“Voodoo: Ritual & Healing” is the latest exhibit at Cal State San Bernardino’s Anthropology Museum.
The exhibit, curated by D. Paul Sweeney Jr., focuses on the divinities of Afro-Caribbean and Afro-Brazilian religions, such as Vodou, Santería, Palo Monte, Candomblé, and other Creole faiths of the African Diaspora.
Brought as slaves to the Americas, West and Central Africans revived rich cultural and religious traditions that they concealed behind the imagery of the Roman Catholic Church, a process called syncretism or symbiosis. The religions emphasize shaping destiny through spiritual growth and herbal medicine, which symbolizes an essential connection to nature, as well as intricate musical performances.

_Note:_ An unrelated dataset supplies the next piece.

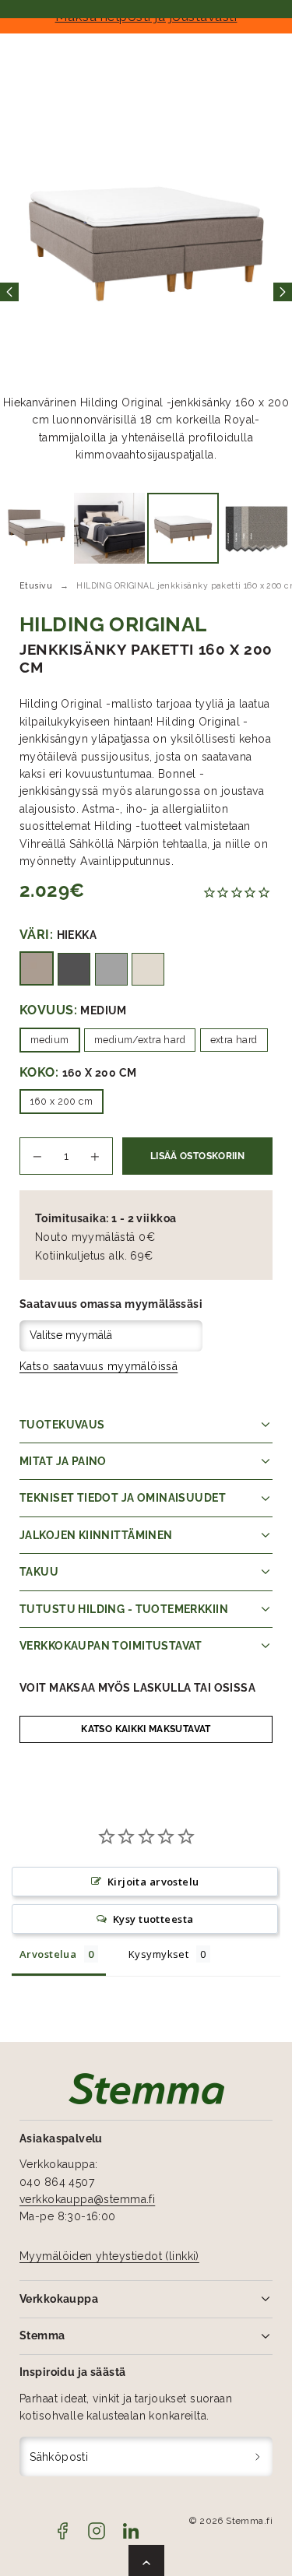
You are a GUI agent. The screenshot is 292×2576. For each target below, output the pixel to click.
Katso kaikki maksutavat (145, 1729)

“I strive to educate the public so that the objects shown in the exhibit, as well as the supporting visual material, will help dispel common misconceptions about Voodoo, Santeria, and related religions as being ‘superstition,’ ‘primitive,’ ‘backwards,’ or ‘satanic,’” Sweeney said. “Often maligned in films and television shows, the carefully selected videos, documentaries and movies will explain the origins, rituals and functions of these mysterious religions.”
An opening reception was held on June 5 at the museum. The exhibit closes in March 2015. Museum hours are Monday-Friday from 9 a.m.-4:30 p.m.